INSTRUCTIONS:
a – Check each statement against the education column below and answer yes or no, quoting the exact words of the column that decide it. (i) The author once earned $11.40 an hour. (ii) Ontario students have had a right to an education since 2011. (iii) Ontario's COVID-19 science table published a paper on how the pandemic affected students' learning.
b – In the education column below, which school board is used as an example of repeated labour disruptions?
c – Extract the stretch of the education column below from "Today: Mitch Heimpel" through "of competitive discipline.", copying it word for word.

TEXT SHOWN:
The Line's Naughty List: Education is essential. We don't treat it that way
The status quo does not sound like a system in good working order, and it definitely isn't of the view that “strikes are a last resort.”
We at The Line are, we admit, often a bit on the grumpy side. But there are wonderful, happy stories worth celebrating, and in the final week before Christmas, we celebrated a half-dozen of them here. Now, though, it’s time to get back to doing what we do best: pointing out all the bad things that we really ought to be fixing!
Today: Mitch Heimpel on why our rhetoric on the importance of education is obviously out of alignment with our actual record of putting kids first.
By: Mitch Heimpel
The best collective agreements are always settled in negotiations. In the private sector, both employers and unions view lockouts, strikes and other actions as bargaining failures. They are to be avoided. They are a last resort.
The reason is competition. Prolonged work stoppages endanger jobs as competitors step up to do work, and fulfill contracts that otherwise might have gone to — or stayed with — the company experiencing the stoppage. The best strikes are the ones that are never threatened, because the market enforces a kind of competitive discipline.
I'm a union guy because I've seen employees abused by unscrupulous employment practices. "Temporary" placements in certain workplaces that were supposed to last weeks stretched into months and years as companies forced employees at the very bottom of the wage ladder into a kind of Hunger Games to get the one permanent contract that might come available every quarter. It's brutal.
I'm a union guy because I very much remember what it was like to make $11.40 an hour, and have to wait on an email, or a call, or a tap on the shoulder from the temp agency supervisor in my workplace that informed me that I was coming back the next week. I want every worker's time to be valued, and will never begrudge a unionized worker for a single benefit, wage bump or pension increase for which they have freely bargained because I vividly remember wishing I had a union.
Now, that having been said, let's talk about labour negotiations in the education system.
They're busted. This needs to be fixed. And making education an essential service might be the only way to do that. But no one wants to do that.
Since 1997, by right, students in Ontario have had a right to an education in the school section, zone, or district in which they are a resident. That right is fundamentally why labour negotiations in the education system are, and have to be, different from other collective bargaining situations. In the private sector, nobody has a right to your product. And, if you violate a binding contract, the other party can take legal action.
But our kids don't have that option. It's impractical to imagine a group of 10-year-olds hiring counsel to bring a suit and demand the province enforce a right that it granted them under the law. Also, imagine being a parent in the Rainbow District School Board around Sudbury with two kids, of different ages, that have been in full-day schooling since at least 2011. It's entirely possible they have known labour disruptions in 2012, 2015, 2020 and now this year. That's all before we talk about the disruptions caused by COVID. Now, Rainbow is just one example. Other boards have known similar levels of disruption, but not all of them. Nevertheless, this does not sound like a system in good working order, and it definitely isn't of the view that “strikes are a last resort.”
We know that education disruption and learning loss has a long-term effect on kids. Ontario's COVID-19 science table published a paper that clearly demonstrated how the pandemic affected the learning trajectory of students. There are a number of American studies that already document the economic impact of the misalignment between the end of the work day and the end of the school day, to say nothing of the overall misalignment between the calendar for most workers, and the length of the school year.

MATERIAL SHOWN:
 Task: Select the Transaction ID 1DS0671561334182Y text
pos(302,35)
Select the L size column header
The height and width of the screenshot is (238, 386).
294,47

RESPONSES IN ORDER:
a –
(i) Yes: "I very much remember what it was like to make $11.40 an hour"
(ii) No: "Since 1997, by right, students in Ontario have had a right to an education"
(iii) Yes: "Ontario's COVID-19 science table published a paper that clearly demonstrated how the pandemic affected the learning trajectory of students."

b – The Rainbow District School Board, around Sudbury.

c –
Today: Mitch Heimpel on why our rhetoric on the importance of education is obviously out of alignment with our actual record of putting kids first.
By: Mitch Heimpel
The best collective agreements are always settled in negotiations. In the private sector, both employers and unions view lockouts, strikes and other actions as bargaining failures. They are to be avoided. They are a last resort.
The reason is competition. Prolonged work stoppages endanger jobs as competitors step up to do work, and fulfill contracts that otherwise might have gone to — or stayed with — the company experiencing the stoppage. The best strikes are the ones that are never threatened, because the market enforces a kind of competitive discipline.